Back in February, U.S. Labor Secretary Alex Acosta was spotted grabbing a bite with Justice Samuel Alito Jr. at the downtown Washington restaurant Central Michel Richard. Acosta wasn't meeting a stranger. He clerked for Alito in the early 1990s when he was a judge on the U.S. Court of Appeals for the Third Circuit.

Washington dinners and lunches are a regular source of gossip and intrigue, as appearances and connections sometimes end up featured in news reports and raise questions about influence and intentions. Cabinet secretaries' schedules can provide a peek into Washington's power network.

Acosta's would-be successor is a prominent Washington lawyer so closely entwined in the regulatory pulse of the country at the highest levels that he, too, has dined with the Labor secretary, according to Acosta's calendars. Eugene Scalia is now preparing to take over the leadership of an agency where he had served as the top lawyer in the George W. Bush administration.

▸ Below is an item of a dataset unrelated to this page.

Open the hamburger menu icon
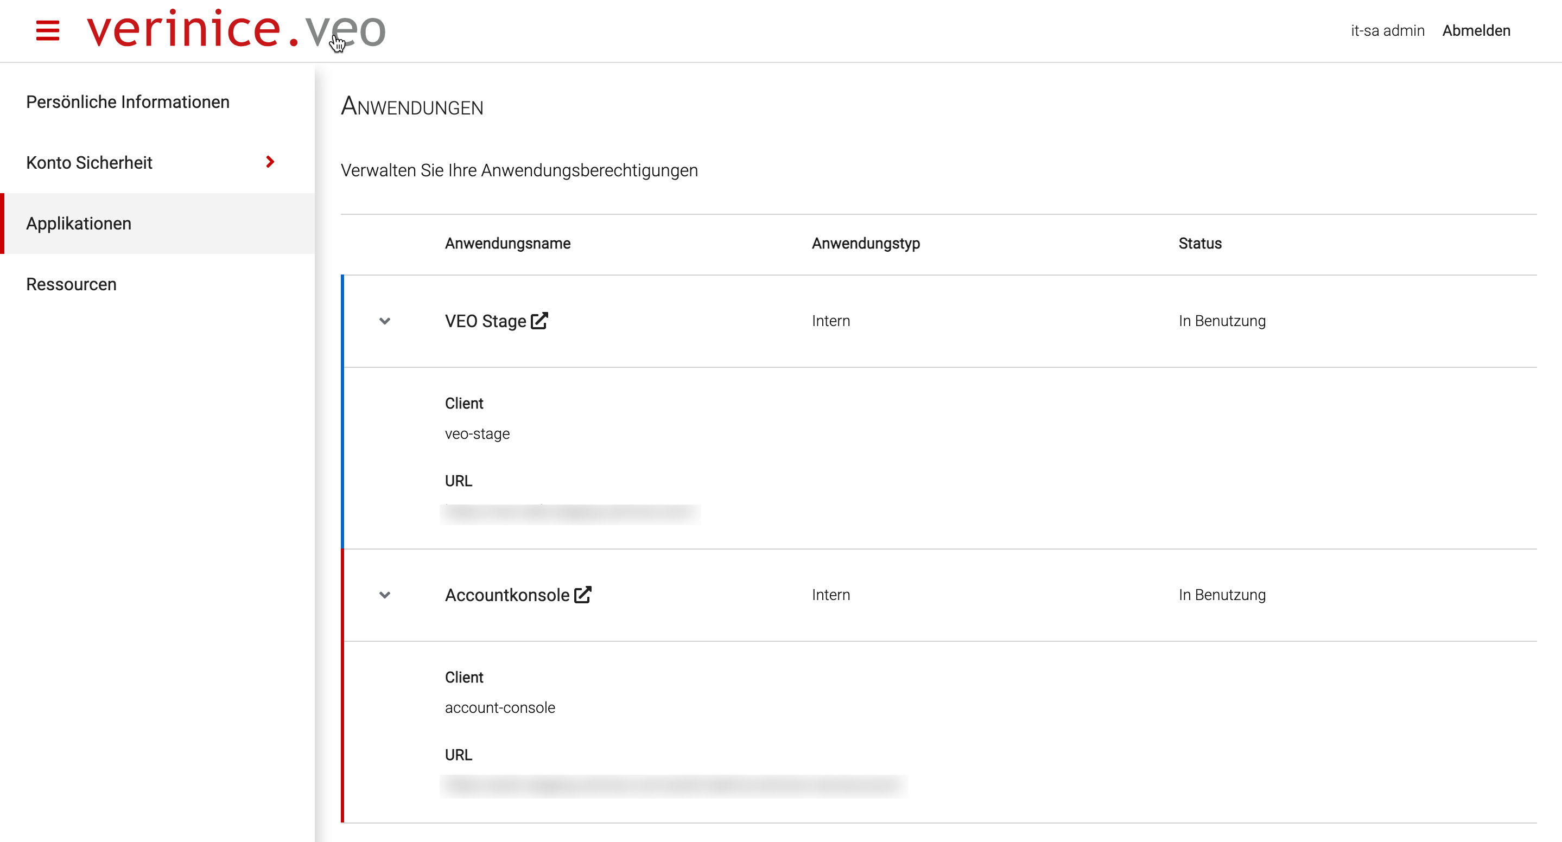This screenshot has width=1562, height=842. pos(47,30)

Today is Acosta's last day in office, a forced departure that comes amid renewed criticism of the lenient plea deal he signed off on for sex offender Jeffrey Epstein more than a decade ago as Miami's top federal prosecutor.

Acosta and Scalia, the Gibson, Dunn & Crutcher regulatory co-leader and a son of the late Justice Antonin Scalia, ate at an undisclosed location in January. Many of Acosta's dinners were shared with pro-business leaders. The names of some guests are not revealed.

Scalia, whose nomination was announced in a Trump tweet on Thursday night, has long been a big name for household companies challenging class claims and regulatory oversight. The president said, “Gene has led a life of great success in the legal and labor field and is highly respected.” Scalia formerly led Gibson Dunn's labor and employment practice.

Last year, Scalia represented the investment bank UBS Americas Inc. in challenging the power of employees to form a class action to fight compensation practices. Scalia was lead counsel to SeaWorld in a challenge to the penalty that federal workplace safety regulators imposed after a trainer was killed by a whale. Scalia led the Gibson Dunn team that successfully fought the Obama-era Labor Department rule that would put new burdens on financial advisers in the retirement-savings industry.

Sen. Tom Cotton, the Arkansas Republican who is also a Gibson Dunn alum, reportedly advocated for Scalia's nomination as labor secretary. Cotton pitched Scalia to White House counsel Pat Cipollone and other administration officials, The Washington Post reported. In a statement Friday, Cotton said he was “confident he'll be a champion for working Americans against red tape and burdensome regulations.”

Democrats assailed Trump's intent to nominate Scalia. Sen. Chuck Schumer of New York, the Democratic majority leader, said Trump “has again chosen someone who has proven to put corporate interests over those of worker rights.”

The revolving door between Gibson Dunn and the Trump administration hasn't whirled as fast as it has with other law firms, such as Kirkland & Ellis and Jones Day. Gibson Dunn lawyers, including appellate partner Theodore Boutrous Jr., have played leading roles in some of the most visible cases, including immigration suits, against the Trump administration.

Gibson, Dunn & Crutcher Gibson Dunn offices in Washington. (Photo: Diego M. Radzinschi/ ALM)

Scalia would be only one of a handful of Gibson Dunn attorneys to hold a leadership post in the Trump administration. Gibson Dunn appellate veteran Helgi Walker was informally approached last year about succeeding Rachel Brand as third-in-command at Main Justice, but she said she wasn't interested in the post at the time. Theodore Olson turned down the opportunity to join Trump's legal team.

In California, former Gibson Dunn partner Nicola Hanna serves as the U.S. attorney in Sacramento, and former associate Scott Stewart is a deputy assistant attorney general in the Justice Department's civil division. Two former associates—Coreen Mao and Trent Benishek—jumped this year to the Trump White House counsel's office. At the White House, they joined Chad Mizelle, another former associate at the firm.

Scalia wasn't the only household Washington name Acosta dined with this year. Some of the January dinner guests included Michael Chertoff, senior of counsel at Covington & Burling and a former secretary of Homeland Security, and Paul Atkins, a former SEC commissioner who played a lead role on the Trump transition team.

The liberal watchdog group American Oversight obtained more than 1,000 pages associated with Acosta's calendars via the Freedom of Information Act. Politico, which closely reviewed the calendars, concluded the departing labor secretary more often had met with Republicans and business advocates than with labor union leaders.